La Haute-commissaire à l’Enfance, Sarah El Haïry était présente au salon Innovative Learning, qui s’est déroulé les 8 et 9 avril à Paris. Son objectif : défendre une vision de l’EdTech comme levier de transformation de l’apprentissage respectueux des droits de l’enfant. Pour elle, la régulation et la confiance sont aujourd’hui les clés pour un meilleur développement de la filière.
Quel message avez-vous porté aux visiteurs du salon Innovative Learning ?
Ma présence au salon Innovative Learning s’inscrit dans ma conviction que l’EdTech n’est pas une mode mais une transformation profonde de l’apprentissage. Selon moi, l’innovation éducative doit accompagner la révolution numérique pour rendre l’apprentissage plus personnalisé, plus interactif et mieux adapté aux besoins des enfants et des enseignants. Les technologies représentent des opportunités de redonner du temps aux enseignants afin qu’ils se concentrent davantage sur l’accompagnement des enfants. Mon objectif a aussi été d’échanger avec les acteurs de la filière, de comprendre les freins au développement des EdTech et d’observer les nouvelles technologies (comme les univers 3D ou les classes virtuelles) tout en posant la question essentielle de l’éthique et des usages.
Pourquoi les EdTech rencontrent-elles des freins pour se développer dans l’Éducation nationale ?
Le développement des EdTech en France se heurte à la complexité du fonctionnement de l’Éducation nationale et à une doctrine encore en construction sur le numérique et l’intelligence artificielle. Nous sommes dans une période de transition où l’on réfléchit aux usages, aux régulations, à l’exposition aux écrans, aux données et à la captation de l’attention. Je pense d’ailleurs qu’il ne faut pas parler du numérique de manière globale, car il existe des usages très différents. J’estime aussi que, de leur côté, les EdTech doivent être plus offensives sur la question de la confiance, en prouvant que leurs solutions sont conçues au service des enfants, sans commercialisation de données ni mécanismes de captation de l’attention. Il s’agit de promouvoir une logique de « child safe by design », c’est-à-dire des outils conçus dès le départ pour être sûrs pour les enfants.
Comment concilier développement des technologies éducatives et protection de l’enfant ?
Il n’y a plus vraiment d’équilibre à trouver : la priorité doit être donnée à la protection de l’enfant. Dès lors, un changement de doctrine est nécessaire. On ne doit plus partir de la technologie pour ensuite l’adapter aux enfants, mais partir de la protection de l’enfant pour concevoir les outils. La protection de la santé mentale et des données doit être le fondement de toute conception d’outil. Si une solution n’est pas conçue dès le départ pour être sûre pour les enfants, elle ne doit pas être utilisée. Les technologies sont une formidable opportunité, mais elles doivent désormais prouver qu’elles sont sûres et adaptées aux plus jeunes.
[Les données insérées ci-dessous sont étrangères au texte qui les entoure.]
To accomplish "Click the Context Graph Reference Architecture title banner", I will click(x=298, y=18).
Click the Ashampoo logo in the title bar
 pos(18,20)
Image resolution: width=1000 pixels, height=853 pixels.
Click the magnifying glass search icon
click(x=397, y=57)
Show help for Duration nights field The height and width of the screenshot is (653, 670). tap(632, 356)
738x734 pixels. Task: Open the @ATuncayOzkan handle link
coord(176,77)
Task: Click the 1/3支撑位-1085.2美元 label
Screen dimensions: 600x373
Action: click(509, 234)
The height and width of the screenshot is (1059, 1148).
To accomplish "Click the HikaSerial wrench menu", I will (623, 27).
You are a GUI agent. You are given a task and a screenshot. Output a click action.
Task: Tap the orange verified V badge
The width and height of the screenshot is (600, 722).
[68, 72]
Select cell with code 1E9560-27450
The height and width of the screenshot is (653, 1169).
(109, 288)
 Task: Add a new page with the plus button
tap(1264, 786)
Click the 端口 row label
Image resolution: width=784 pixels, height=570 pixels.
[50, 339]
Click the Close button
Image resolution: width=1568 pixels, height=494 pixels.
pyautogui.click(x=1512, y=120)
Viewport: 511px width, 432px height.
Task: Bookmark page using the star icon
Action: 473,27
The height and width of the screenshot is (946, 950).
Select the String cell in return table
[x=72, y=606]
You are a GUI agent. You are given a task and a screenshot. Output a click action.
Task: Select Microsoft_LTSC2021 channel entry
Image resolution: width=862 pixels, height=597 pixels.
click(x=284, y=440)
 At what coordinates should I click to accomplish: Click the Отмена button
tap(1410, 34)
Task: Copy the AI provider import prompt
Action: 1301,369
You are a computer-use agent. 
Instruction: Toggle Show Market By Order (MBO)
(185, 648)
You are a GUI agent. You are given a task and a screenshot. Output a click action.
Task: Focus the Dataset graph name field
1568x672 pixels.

Dans ce contexte, quelle place l’IA doit-elle avoir dans l’éducation ?
Il ne faut certainement pas interdire l’IA, mais apprendre aux enfants à apprendre avec l’IA. Cette technologie va transformer la manière d’apprendre et surtout la manière d’évaluer les élèves. Dans ce cadre, on devra moins évaluer la mémorisation et davantage le chemin de réflexion, l’esprit critique, la capacité à analyser une information, à construire une réflexion ou à résoudre un problème. Cela implique une évolution des méthodes d’évaluation, avec plus d’épreuves orales et moins de devoirs à la maison traditionnels. Les programmes scolaires devront également évoluer car ils sont encore trop basés sur l’accumulation de connaissances plutôt que sur la méthodologie et l’esprit critique.
Quelle est votre priorité aujourd’hui concernant le numérique et l’enfance ?
Elle est très claire : la régulation des grandes plateformes numériques, notamment celles basées sur l’économie de l’attention et les bulles algorithmiques. On ne peut pas accepter que des produits numériques créant des risques d’addiction ou de captation de l’attention soient accessibles aux enfants. Je considère que la confiance dans le numérique éducatif passera par cette régulation. Cette injonction n’est pas contraire au développement des EdTech. Plus il y aura de clarté, de transparence et de sécurité, plus l’innovation pourra s’épanouir. La clé du développement des EdTech sera donc basée sur la confiance et la transparence dans la conception des outils.